The node for the specified LI points to a record list, e.g., a linked-list, which provides a time-ordered list of record structures that record metadata changes to that LI. The record structures may store increfs as well as non-incref metadata changes. Initially, the node 120 may attempt to update increfs in place. For example, if two increfs arise in sequence and are directed to the same LI and EI (virtual-block entry), node 120 may overwrite the record structure for the first incref (+1) with the sum of the first incref and the second incref (+2). This approach is practical as long as the record list is short.
Beyond a certain length, it is no longer computationally efficient to overwrite in place, and the node 120 simply appends new record structures for newly arriving increfs to the record list. New record structures for increfs may be obtained from the free-record bin 160, assuming free record structures are available. Otherwise, new record structures may be allocated from the memory pool 150.
Eventually, as additional metadata changes directed to the same LI arise, the record list may become long and significant memory may be consumed by the associated record structures. At this point, the node 120 may switch from using record structures for tracking increfs to using range structures. Range structures are small arrays having a few elements, such as 4, 8, or 16 elements, which correspond to contiguous ranges of virtual-block entries (EIs) for a particular LI. For example, a first range structure might correspond to virtual-block entries 0-7 of a LI, a second range structure might correspond to virtual-block entries 8-15 of the same LI, and so on. The node 120 moves any increfs stored in record structures to corresponding range structures. For example, any increfs directed to virtual-block entries 0 through 7 are moved to the first range structure, any increfs directed to virtual-block entries 8 through 15 are moved to the second range structure, and so on. A range list may be provided for tracking range structures associated with the LI. Once increfs have been moved from record structures to range structures, the record structures may be freed, i.e., sent to the free-record bin 160. Also, newly required range structures may be allocated from the free-range bin 170, if free range structures are available. Otherwise, they may be allocated from the memory pool 150.

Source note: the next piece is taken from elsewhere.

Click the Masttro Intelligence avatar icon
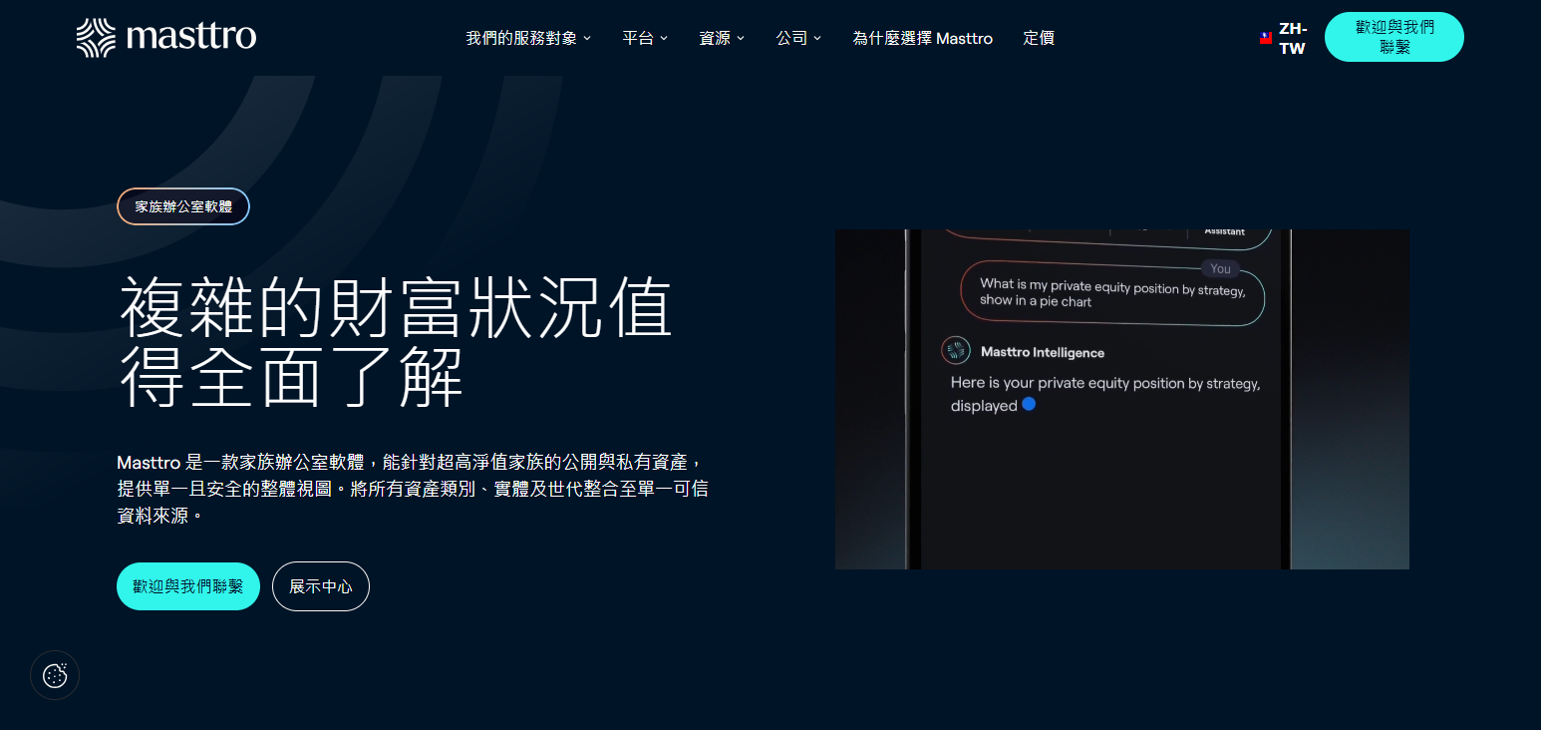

Preferably, each range structure provides a single integer for each of the virtual-block entries that it tracks. For example, a single range structure provided for eight virtual-block entries has eight integer values. Increfs stored in range structures are updated in place. Preferably, each unique range of virtual-block entries has only one associated range structure, regardless of the numbers of increfs. Range structures may be provided in a sparse manner, e.g., only for ranges of virtual-block entries in which increfs are recorded. Although some of the virtual-block entries tracked by a range structure may have no associated increfs, the use of range structures is still more memory-efficient than the use of many appended record structures.
If still more increfs arise, the range structures themselves may become inefficient to operate. For example, the range list for a particular LI may become unmanageably long. When this occurs, node 120 may respond by switching from range structures to a full array structure. The array structure includes an integer value for each of the virtual-block entries in the metadata page, e.g., over 100 integer values. Incref totals are moved from range structures to the array structure for the respective virtual-block entries, and the range structures are freed, e.g., sent to the free-range bin 170. In an example, the array structure remains in place until the next tablet switch 154.
When the next tablet switch 154 occurs, node 120 may identify the LIs having the greatest numbers of increfs, such as the top 1,000 LIs or top 10,000 LIs, for example. These “hottest LIs” may then be applied by starting initially upon the next tablet cycle with the same type of structure that was used at the end of the previous one, i.e., when the tablet switch 154 occurred, thus avoiding the full progression from record structures to range structures to an array structure. For example, any of the hottest LIs that used range structures at the time of the tablet switch 154 may start out on the next cycle using range structures instead of record structures. Likewise, any of the hottest LIs that used array structures at the time of the tablet switch 154 may start out on the next cycle using array structures. In an example, the hot-page table 180 provides a list of the hottest LIs and the associated structures (range or array) that were used upon the tablet switch 154. Upon a first incref arising for a particular LI upon the next tablet cycle, the node 120 checks the hot-page table 180 to determine whether the particular LI is listed and, if so, starts out using the indicated structure (range or array). In an example, the hot-page table 180 is arranged as a hash table based on hash of LI. The hottest LIs may be easily identified upon tablet switches 154, as node 120 already examines tablets for metadata changes at this time.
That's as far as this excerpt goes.